- **TEXT**
start

# Spark RDDs
This notebook is intended to teach you the basic structure of Apache Spark, from the basic structures to some of the more advanced techniques.  We'll do our best to give you practical advice, and not get bogged down in little minutia.

## Initializing Spark
We must begin by making sure that the needed JARs are present on the system, and that the interpreter knows we're loading them into the classpath.

In [None]:
import $ivy.`org.apache.logging.log4j:log4j-core:2.17.0`
import $ivy.`org.apache.logging.log4j:log4j-1.2-api:2.17.0`
import $ivy.`org.apache.spark::spark-sql:3.3.1`

As a convenience, let's also quiet the logging facility.

In [None]:
import org.apache.log4j.{Level, Logger}
Logger.getRootLogger.setLevel(Level.WARN)
Logger.getLogger("org").setLevel(Level.OFF)
Logger.getLogger("org").setLevel(Level.OFF)

Next, we can start a `SparkSession`; this object manages the interaction between the Spark execution engine and this interpreter.

In [None]:
import org.apache.spark.sql._

val spark = {
  NotebookSparkSession.builder()
    .master("local[4]")
    .getOrCreate()
}

Because we're going to begin our introduction to Spark by using the older RDD interface, we're going to make available the `SparkContext` that is wrapped by `spark`.  We're going to declare this as an `implicit val` because some functions use an implicit argument to access it to keep us from needing to pass the value explicitly.

In [None]:
implicit val sc = spark.sparkContext

## Resilient Distributed Datasets (RDDs)
The heart and soul of Spark is the RDD.  This is an immutable, distributed data structure, where the data are spread across Spark's worker nodes (also called _executors_).  It is also fault tolerant (hence the R in RDD), in the fact that Spark maintains a call graph for each partition, so if an executor is lost, the partition can be shifted to another node and recalculated.

end

- **TASK**
State the other name that the Spark RDDs text gives for Spark's worker nodes.

- **STORED DATA**

start

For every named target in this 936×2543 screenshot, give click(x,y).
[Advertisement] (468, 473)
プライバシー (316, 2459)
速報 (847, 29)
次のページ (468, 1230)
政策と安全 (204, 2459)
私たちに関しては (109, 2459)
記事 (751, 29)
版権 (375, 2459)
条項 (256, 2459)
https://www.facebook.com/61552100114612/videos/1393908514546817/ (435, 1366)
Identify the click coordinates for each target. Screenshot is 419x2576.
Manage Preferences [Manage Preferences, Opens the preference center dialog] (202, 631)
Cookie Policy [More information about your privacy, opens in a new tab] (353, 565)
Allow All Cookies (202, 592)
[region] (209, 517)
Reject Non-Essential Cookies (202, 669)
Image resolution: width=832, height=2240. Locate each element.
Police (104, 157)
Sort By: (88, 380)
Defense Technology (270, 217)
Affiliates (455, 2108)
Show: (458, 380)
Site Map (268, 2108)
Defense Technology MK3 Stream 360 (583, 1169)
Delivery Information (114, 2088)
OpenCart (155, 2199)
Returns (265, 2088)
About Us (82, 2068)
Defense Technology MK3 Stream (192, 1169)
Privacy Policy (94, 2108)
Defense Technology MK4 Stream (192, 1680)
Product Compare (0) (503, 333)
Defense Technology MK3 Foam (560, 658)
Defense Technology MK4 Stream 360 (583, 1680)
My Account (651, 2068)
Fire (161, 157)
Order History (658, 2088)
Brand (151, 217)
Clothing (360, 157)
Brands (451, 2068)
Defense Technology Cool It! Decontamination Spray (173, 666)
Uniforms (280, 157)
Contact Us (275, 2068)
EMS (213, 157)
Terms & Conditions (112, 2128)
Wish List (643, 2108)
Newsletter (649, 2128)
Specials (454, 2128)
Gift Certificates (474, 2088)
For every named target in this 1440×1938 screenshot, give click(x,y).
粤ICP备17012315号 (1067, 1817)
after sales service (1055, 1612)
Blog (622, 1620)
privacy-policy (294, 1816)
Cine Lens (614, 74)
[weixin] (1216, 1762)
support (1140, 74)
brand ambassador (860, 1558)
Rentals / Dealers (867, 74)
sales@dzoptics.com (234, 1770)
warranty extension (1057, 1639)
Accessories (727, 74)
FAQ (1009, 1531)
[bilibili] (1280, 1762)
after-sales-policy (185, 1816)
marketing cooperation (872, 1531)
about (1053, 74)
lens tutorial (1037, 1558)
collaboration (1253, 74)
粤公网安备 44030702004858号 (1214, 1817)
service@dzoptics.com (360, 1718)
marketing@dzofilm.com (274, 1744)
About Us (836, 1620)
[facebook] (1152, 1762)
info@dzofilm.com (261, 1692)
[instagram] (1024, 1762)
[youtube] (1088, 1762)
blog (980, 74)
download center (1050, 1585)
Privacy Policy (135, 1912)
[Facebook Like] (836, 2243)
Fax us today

end

- **FINAL RESULT**
Executors.